**Exercises to complete**
A) In the passage on the history of tourism in Asia, write out the text starting at "Industrial forms of" and ending at "military in Thailand.".
B) According to the passage on the history of tourism in Asia, where did the Sarkies brothers open grand hotels?
C) Extend the passage on the history of tourism in Asia beyond its final sentence.

Top of Exercise passage

It has been shown that travel and leisure existed in early Han Dynasty China as scholars and priests explored mountainous areas giving rise to one of the civilizations most enduring art forms, the landscape painting. Travel and leisure also seem to have gone hand in hand with that other widespread phenomenon, the pilgrimage, with the attendant development of hostelries, storytelling and souvenir production.
Industrial forms of tourism were introduced to Asia by European colonial powers in the late 19th and early 20th century with the development of hilltop stations to provide relief for officials and merchants working in tropical areas. Grand hotels were introduced with the Sarkies brothers opening up famous establishments in Myanmar (Burma), Singapore and Indonesia (Dutch East Indies). The inter war cruise ship industry made Asia accessible to wealthy Europeans and Americans with perceptible impacts on Asian hospitality traditions and visual and performing arts.
Western artists used the opportunities provided by tourism to open studios in Asia, notably Bali, often working alongside indigenous artists to create hybrid and highly creative art forms. The post-war era opened up parts of Asia to Western mass tourism, notably the so-called ‘rest and recreation’ of the US military in Thailand.

Bottom of Exercise passage
Top of Data under study

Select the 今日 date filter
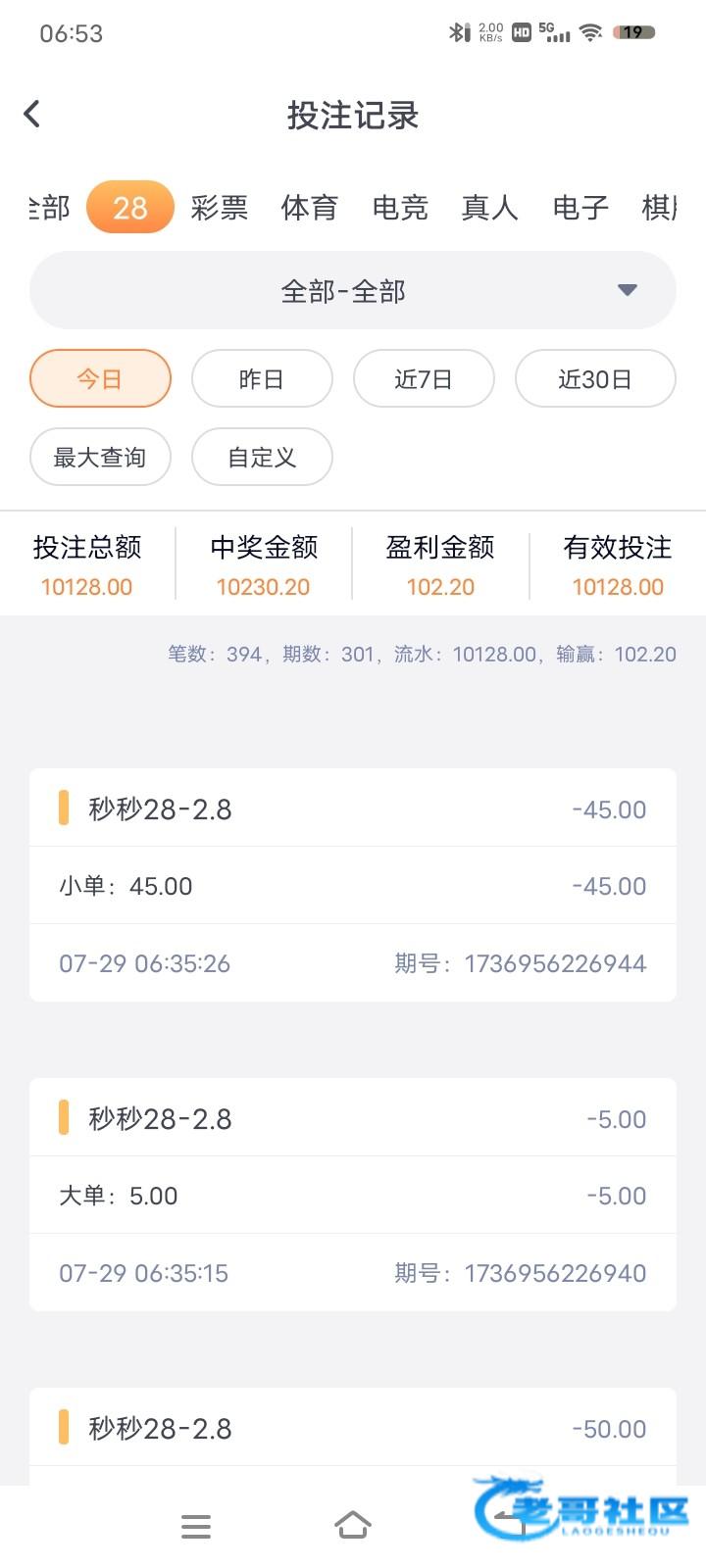 pos(100,378)
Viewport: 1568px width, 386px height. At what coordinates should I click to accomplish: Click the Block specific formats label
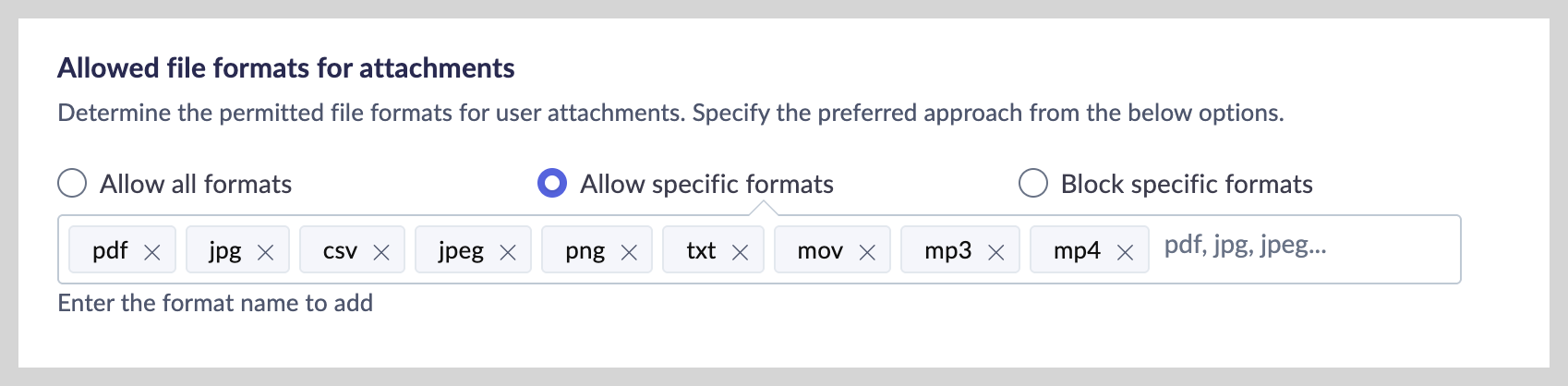(1187, 185)
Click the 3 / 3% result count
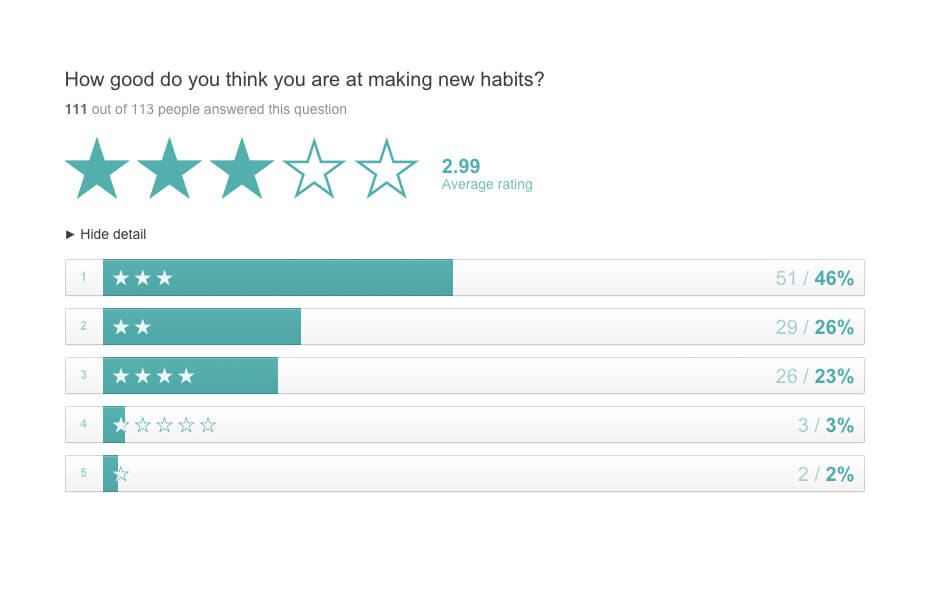The image size is (925, 595). click(825, 425)
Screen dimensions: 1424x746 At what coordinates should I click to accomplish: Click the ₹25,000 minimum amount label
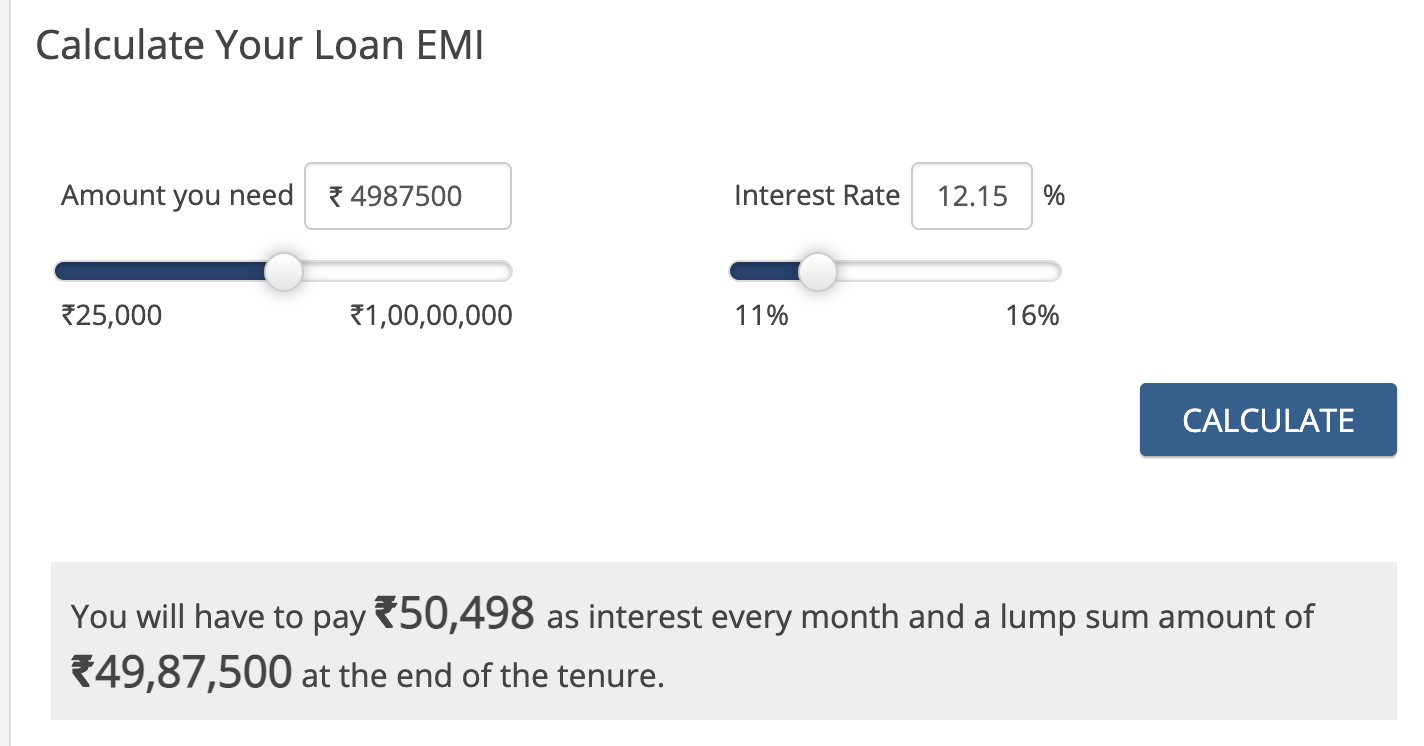111,316
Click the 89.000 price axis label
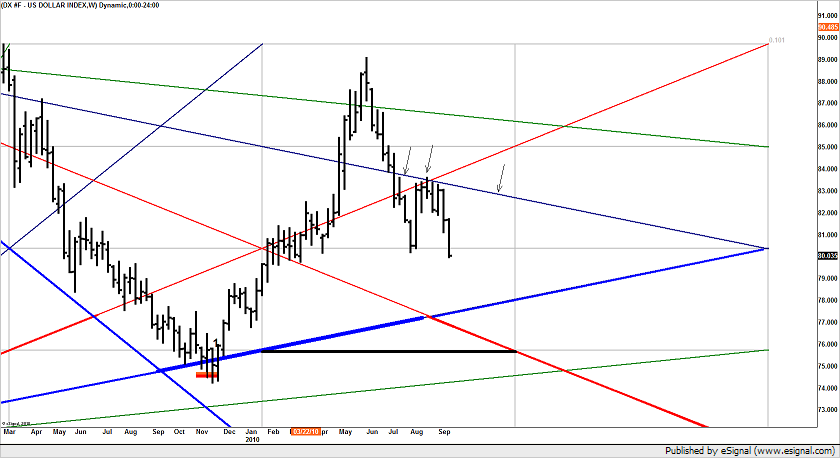The image size is (840, 458). pos(827,59)
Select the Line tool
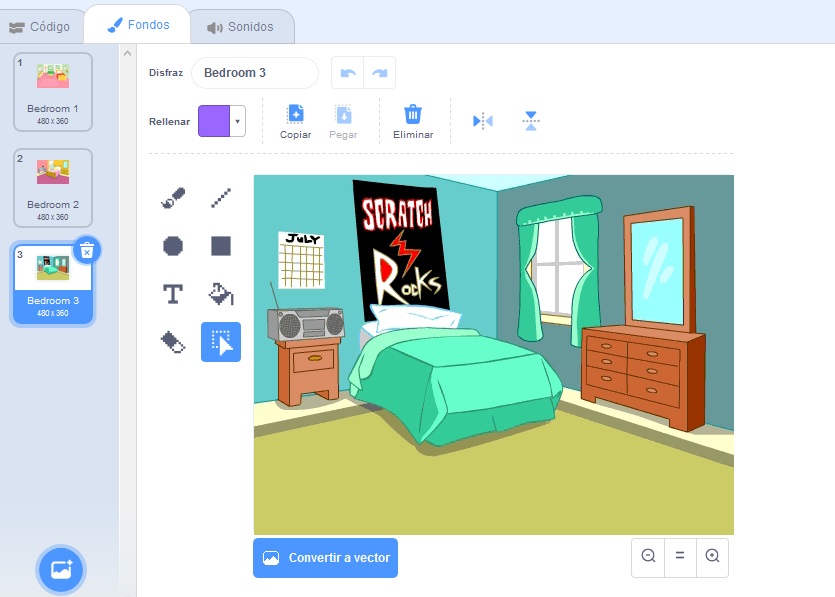This screenshot has height=597, width=835. tap(221, 198)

Bottom of Data under study

**Results of the tasks**
A)
Industrial forms of tourism were introduced to Asia by European colonial powers in the late 19th and early 20th century with the development of hilltop stations to provide relief for officials and merchants working in tropical areas. Grand hotels were introduced with the Sarkies brothers opening up famous establishments in Myanmar (Burma), Singapore and Indonesia (Dutch East Indies). The inter war cruise ship industry made Asia accessible to wealthy Europeans and Americans with perceptible impacts on Asian hospitality traditions and visual and performing arts.
Western artists used the opportunities provided by tourism to open studios in Asia, notably Bali, often working alongside indigenous artists to create hybrid and highly creative art forms. The post-war era opened up parts of Asia to Western mass tourism, notably the so-called ‘rest and recreation’ of the US military in Thailand.

B) Myanmar (Burma), Singapore and Indonesia (Dutch East Indies).

C)
Tourism was also used as a nation building strategy by Asian leaders such as Suharto in Indonesia to encourage his countrymen to travel and to get to know their country and to project a tourist friendly external image of stability.
As the Asian economies developed, countries like Japan became major sources of outbound tourism with accompanying impacts on Western retail practices, especially with regard to fashion and luxury. By 2014 China had become the largest outbound and inbound tourism market with the introduction of China-friendly hotel ranking systems in Europe, such as the 5-dragons scheme, began to be experimented with in Europe.
Indian outbound tourism also became significant with some novel characteristics, such as an interest in the hybrid Indian-British culinary tradition of the ‘curry house’. Tourism is also one of the drives that has spread Asian culinary traditions around the world.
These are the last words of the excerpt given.